Shajahanpur Upazila () is an upazila of Bogra District in the Division of Rajshahi, Bangladesh. Created in 2003, it is the newest upazila in the District.

Geography
Shajahanpur Upazila has a total area of . It borders Bogra Sadar Upazila to the north, Gabtali and Dhunat upazilas to the east, Sherpur Upazila to the south, Nandigram Upazila to the southwest, and Kahaloo Upazila to the west.

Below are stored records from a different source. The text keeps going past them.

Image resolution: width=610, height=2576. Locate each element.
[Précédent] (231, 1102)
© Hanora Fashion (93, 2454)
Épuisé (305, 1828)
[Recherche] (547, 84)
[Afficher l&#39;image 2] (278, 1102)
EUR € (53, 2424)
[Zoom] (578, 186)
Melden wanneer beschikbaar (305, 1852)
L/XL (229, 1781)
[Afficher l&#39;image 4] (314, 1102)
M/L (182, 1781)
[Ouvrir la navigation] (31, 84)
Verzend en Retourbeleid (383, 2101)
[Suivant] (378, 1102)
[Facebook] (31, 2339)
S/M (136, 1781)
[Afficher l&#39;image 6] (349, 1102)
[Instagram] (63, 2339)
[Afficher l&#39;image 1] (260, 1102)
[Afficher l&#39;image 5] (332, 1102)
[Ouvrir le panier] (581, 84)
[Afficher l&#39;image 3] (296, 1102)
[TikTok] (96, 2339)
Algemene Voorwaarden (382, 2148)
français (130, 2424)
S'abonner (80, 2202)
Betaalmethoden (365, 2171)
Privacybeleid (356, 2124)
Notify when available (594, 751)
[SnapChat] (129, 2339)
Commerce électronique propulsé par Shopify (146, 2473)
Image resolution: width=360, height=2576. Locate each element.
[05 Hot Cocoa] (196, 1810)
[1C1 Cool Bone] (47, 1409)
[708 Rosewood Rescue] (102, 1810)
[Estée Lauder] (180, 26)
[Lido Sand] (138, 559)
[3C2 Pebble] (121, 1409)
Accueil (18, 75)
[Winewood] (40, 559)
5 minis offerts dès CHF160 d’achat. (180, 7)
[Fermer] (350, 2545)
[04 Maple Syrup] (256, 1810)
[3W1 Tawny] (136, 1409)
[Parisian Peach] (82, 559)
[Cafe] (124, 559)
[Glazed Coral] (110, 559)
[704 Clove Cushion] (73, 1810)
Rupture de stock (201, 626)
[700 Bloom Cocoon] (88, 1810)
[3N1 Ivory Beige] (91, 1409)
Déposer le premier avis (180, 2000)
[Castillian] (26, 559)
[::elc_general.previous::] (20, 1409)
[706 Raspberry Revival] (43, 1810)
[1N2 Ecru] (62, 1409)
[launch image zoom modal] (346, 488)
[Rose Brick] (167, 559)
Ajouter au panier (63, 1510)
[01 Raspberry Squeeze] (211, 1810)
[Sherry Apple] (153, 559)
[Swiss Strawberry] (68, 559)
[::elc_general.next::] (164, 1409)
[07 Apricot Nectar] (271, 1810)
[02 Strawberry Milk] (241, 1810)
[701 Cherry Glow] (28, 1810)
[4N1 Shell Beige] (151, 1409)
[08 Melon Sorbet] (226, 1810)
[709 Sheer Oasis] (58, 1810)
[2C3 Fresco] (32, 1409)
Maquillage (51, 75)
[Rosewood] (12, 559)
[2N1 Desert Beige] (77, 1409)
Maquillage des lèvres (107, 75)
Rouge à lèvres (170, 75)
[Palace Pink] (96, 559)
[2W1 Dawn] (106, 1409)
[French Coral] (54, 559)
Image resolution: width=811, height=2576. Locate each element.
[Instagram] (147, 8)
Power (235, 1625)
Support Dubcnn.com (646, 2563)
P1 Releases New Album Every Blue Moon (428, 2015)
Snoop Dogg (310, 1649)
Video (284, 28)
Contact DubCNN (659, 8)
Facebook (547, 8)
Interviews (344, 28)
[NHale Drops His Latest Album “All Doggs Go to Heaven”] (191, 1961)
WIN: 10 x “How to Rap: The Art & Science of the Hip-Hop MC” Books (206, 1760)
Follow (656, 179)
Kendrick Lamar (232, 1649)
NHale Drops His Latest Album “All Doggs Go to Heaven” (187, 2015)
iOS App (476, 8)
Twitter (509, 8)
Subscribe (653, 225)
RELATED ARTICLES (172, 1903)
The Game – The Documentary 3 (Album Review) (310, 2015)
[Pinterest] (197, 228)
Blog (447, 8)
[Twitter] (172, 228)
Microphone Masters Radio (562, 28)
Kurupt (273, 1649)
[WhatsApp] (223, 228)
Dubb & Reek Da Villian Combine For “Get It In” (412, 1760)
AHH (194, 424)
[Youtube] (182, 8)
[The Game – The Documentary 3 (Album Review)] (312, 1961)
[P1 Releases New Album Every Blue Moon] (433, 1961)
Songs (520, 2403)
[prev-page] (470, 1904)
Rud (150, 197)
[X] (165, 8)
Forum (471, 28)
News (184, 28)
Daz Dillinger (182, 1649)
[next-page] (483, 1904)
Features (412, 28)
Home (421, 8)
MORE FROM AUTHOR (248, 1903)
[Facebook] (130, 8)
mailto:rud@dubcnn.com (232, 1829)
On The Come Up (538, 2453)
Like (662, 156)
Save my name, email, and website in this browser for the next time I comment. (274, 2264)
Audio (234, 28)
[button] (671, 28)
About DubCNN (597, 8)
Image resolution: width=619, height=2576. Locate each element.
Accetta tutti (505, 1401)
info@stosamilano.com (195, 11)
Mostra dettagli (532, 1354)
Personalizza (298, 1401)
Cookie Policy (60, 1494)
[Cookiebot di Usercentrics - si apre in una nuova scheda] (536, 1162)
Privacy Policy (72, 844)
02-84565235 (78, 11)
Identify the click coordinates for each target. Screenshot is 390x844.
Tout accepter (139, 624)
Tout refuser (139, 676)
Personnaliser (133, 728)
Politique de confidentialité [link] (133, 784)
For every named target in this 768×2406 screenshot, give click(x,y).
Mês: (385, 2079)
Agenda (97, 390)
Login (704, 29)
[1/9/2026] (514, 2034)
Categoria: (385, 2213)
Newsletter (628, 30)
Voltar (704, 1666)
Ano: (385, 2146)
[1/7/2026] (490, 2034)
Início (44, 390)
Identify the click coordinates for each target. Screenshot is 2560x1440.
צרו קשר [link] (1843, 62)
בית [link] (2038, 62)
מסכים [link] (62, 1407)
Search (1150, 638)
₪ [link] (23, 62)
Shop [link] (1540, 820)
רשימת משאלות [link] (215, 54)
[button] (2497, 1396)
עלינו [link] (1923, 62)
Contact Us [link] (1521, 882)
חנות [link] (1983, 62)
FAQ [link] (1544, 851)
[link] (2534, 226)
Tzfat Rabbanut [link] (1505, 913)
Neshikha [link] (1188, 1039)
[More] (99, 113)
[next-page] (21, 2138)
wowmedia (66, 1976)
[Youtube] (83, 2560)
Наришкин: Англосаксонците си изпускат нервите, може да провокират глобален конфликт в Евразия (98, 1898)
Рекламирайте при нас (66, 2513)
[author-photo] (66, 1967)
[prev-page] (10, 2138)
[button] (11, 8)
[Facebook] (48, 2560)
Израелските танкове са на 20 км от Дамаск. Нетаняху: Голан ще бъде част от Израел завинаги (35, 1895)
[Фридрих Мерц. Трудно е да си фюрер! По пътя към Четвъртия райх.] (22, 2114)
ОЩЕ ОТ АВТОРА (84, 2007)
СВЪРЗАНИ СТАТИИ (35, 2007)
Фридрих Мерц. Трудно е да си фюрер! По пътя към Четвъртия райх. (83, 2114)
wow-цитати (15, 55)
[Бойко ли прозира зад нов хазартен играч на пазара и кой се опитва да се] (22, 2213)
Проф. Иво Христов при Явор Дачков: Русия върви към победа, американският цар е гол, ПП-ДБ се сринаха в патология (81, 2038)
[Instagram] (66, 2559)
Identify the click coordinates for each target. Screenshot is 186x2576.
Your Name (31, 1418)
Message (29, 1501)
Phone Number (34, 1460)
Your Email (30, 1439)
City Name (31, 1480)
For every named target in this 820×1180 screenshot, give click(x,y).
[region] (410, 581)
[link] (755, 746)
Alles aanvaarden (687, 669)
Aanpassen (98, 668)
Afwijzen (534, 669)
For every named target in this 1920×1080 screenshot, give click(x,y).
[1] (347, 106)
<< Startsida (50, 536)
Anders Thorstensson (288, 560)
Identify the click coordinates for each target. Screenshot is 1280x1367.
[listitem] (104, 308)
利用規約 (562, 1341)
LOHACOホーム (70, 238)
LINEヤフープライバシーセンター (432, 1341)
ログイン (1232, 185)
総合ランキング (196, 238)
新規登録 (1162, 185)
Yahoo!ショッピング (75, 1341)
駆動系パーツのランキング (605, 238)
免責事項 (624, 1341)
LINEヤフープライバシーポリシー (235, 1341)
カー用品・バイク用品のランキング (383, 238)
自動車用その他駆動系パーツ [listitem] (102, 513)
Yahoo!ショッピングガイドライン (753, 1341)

The Karatoya River flows south through the upazila.

Demographics

According to the 2011 Bangladesh census, Shajahanpur Upazila had 72,685 households and a population of 289,804, 21.4% of whom lived in urban areas. 8.9% of the population was under the age of 5. The literacy rate (age 7 and over) was 57.7%, compared to the national average of 51.8%.

Administration
Bogra Municipality falls mainly within Bogra Sadar Upazila, but a small part of the municipality (one ward, portions of two others, Majhira Cantonment, and Jahangirabad Cantonment) lies inside Shajahanpur Upazila. These wards are divided into 18 mahallas.  The remainder of the upazila is divided into nine union parishads: Amrool, Aria, Asekpur, Chopinagar, Gohail, Kharna, Khotta Para, Madla, and Majhira. The union parishads are subdivided into 120 mauzas and 166 villages.

Education

There are six colleges in the upazila.  There are two degree colleges- Kamaruddin Islamia College founded in 1986 and Dublagari College, founded in 1986.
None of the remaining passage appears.